The museum signed an agreement with the Strasburg Rail Road Co., a historic line in Pennsylvania Dutch Country.
The contract states that if the museum raises and contributes $900,000 and trucks the locomotive and its tender to Strasburg, the railroad will contribute $1 million in parts and labor to complete restoration within three years.
After that, the museum would lease No. 39, which was built in 1929 and last operated in 1955, to Strasburg for 48 years. Then, the locomotive could return to the Island if the museum can run it here.
"This partnership is the best way to get the locomotive restored and into operation," museum president Don Fisher said. "It was either this or it continues to rust away in Riverhead."
"It will be a long time before it comes back to run on Long Island, if ever," he continued. "But at least we'll get it restored, and $900,000 is certainly more obtainable than $2 million" -- the amount needed if the museum paid for the restoration.
Fisher said even if the museum had been able to pay for restoration, "there were the challenges of running it on Long Island."
Those include no water sources between the museum's facilities in Riverhead and Greenport, no building in which to maintain the engine, no passenger coaches, no working turntables at Riverhead or Greenport to reverse the engine, and legal and practical issues that would need to be resolved with the LIRR to run the locomotive on its rails.
It would cost at least $3 million to restore the turntable in Greenport, Fisher said. It would cost an additional $7 million to install and restore a turntable obtained in Buffalo at the museum's Riverhead site and build new tracks to connect it to a new maintenance facility.

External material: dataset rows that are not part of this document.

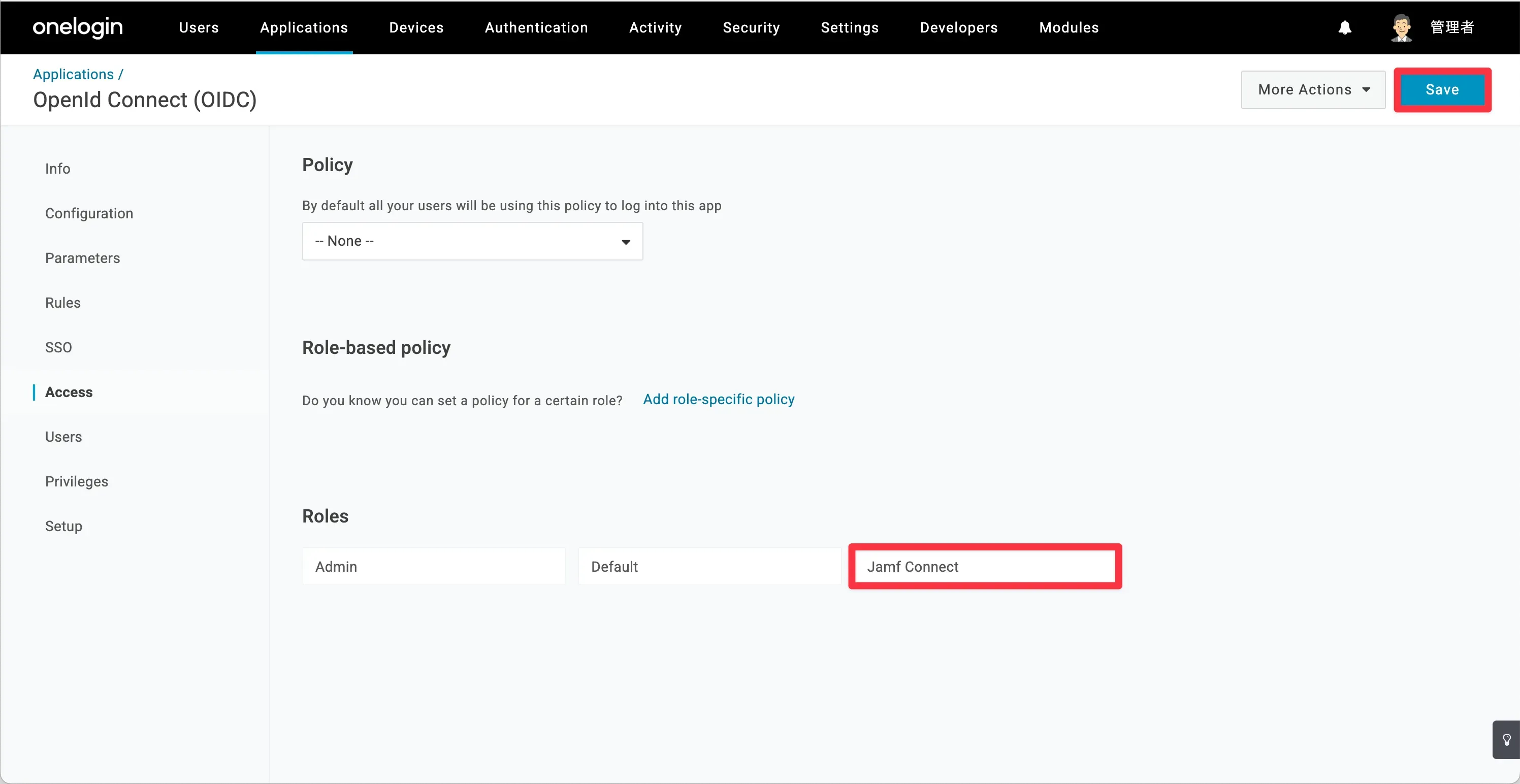Open the policy None dropdown
The image size is (1520, 784).
point(472,241)
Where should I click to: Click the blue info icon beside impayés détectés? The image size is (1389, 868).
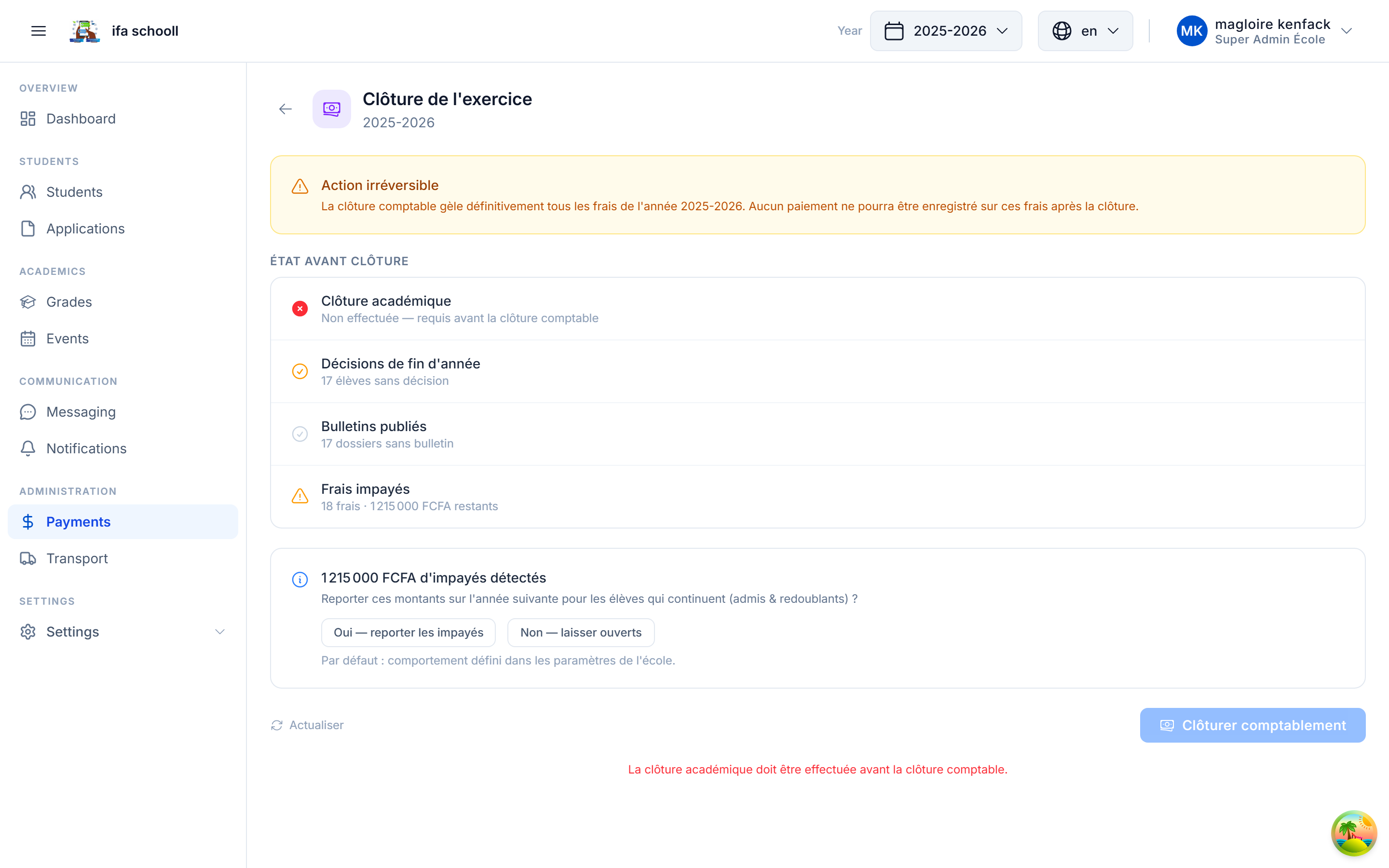click(300, 579)
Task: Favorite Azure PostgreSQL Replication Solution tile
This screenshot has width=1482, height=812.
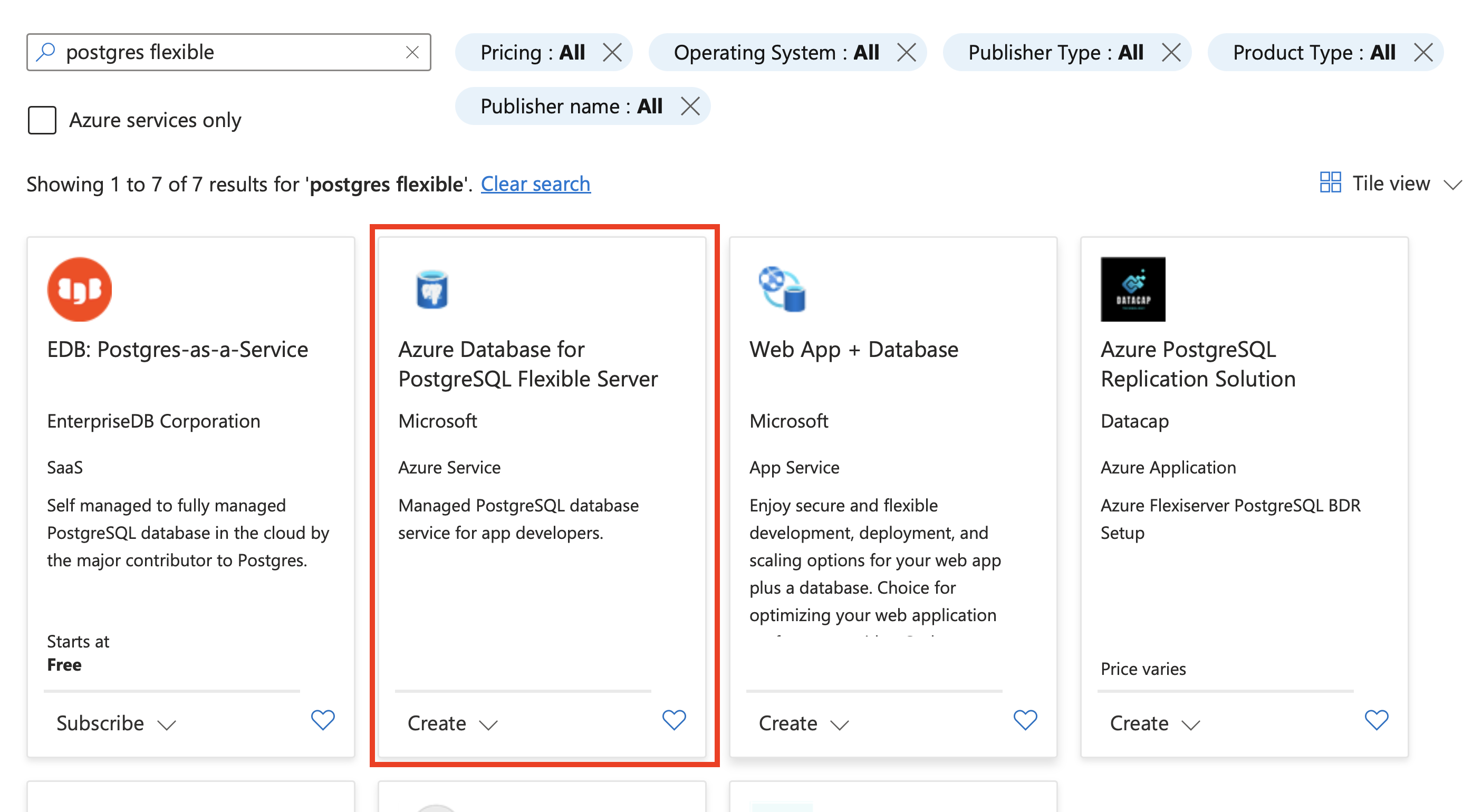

Once restored, Fisher said, "we can't let it sit because it's just going to rust."
The museum in 1996 received an $800,000 federal transportation grant toward restoration. It used that money to send the 39's boiler and firebox to Strasburg for rehabilitation. Much of that work was completed, and the boiler and firebox remain in Pennsylvania.
Strasburg, founded in 1832, has been operating as a tourist steam railroad since 1958. Its president, Linn Moedinger, said ridership has increased so it can use a third large steam locomotive. "We're in the middle of Pennsylvania Railroad territory, and 39 is basically a Pennsy engine [because the Pennsylvania used to own the LIRR] so from a historical interpretation standpoint it fits in," he said.
Alexandra Wolfe, preservation services director for the Society for the Preservation of Long Island Antiquities, said having the locomotive leave Long Island "seems like a missed opportunity" for promoting the region's history and tourism. But she added that the agreement "allows the engine to be functioning and that wards off further deterioration, and that is the first priority."
Engine 39 is one of three remaining G5s-class locomotives built for the Pennsylvania Railroad. No. 35, built in 1928 and retired in 1955, is at the Oyster Bay Railroad Museum, which is trying to restore it to run on its property and possibly LIRR tracks.
Bill Bell, development director at the Oyster Bay museum, said his group is awaiting approval from the Town of Oyster Bay, which owns the site, on a contract to ship the engine and its tender to an Alabama company for restoration.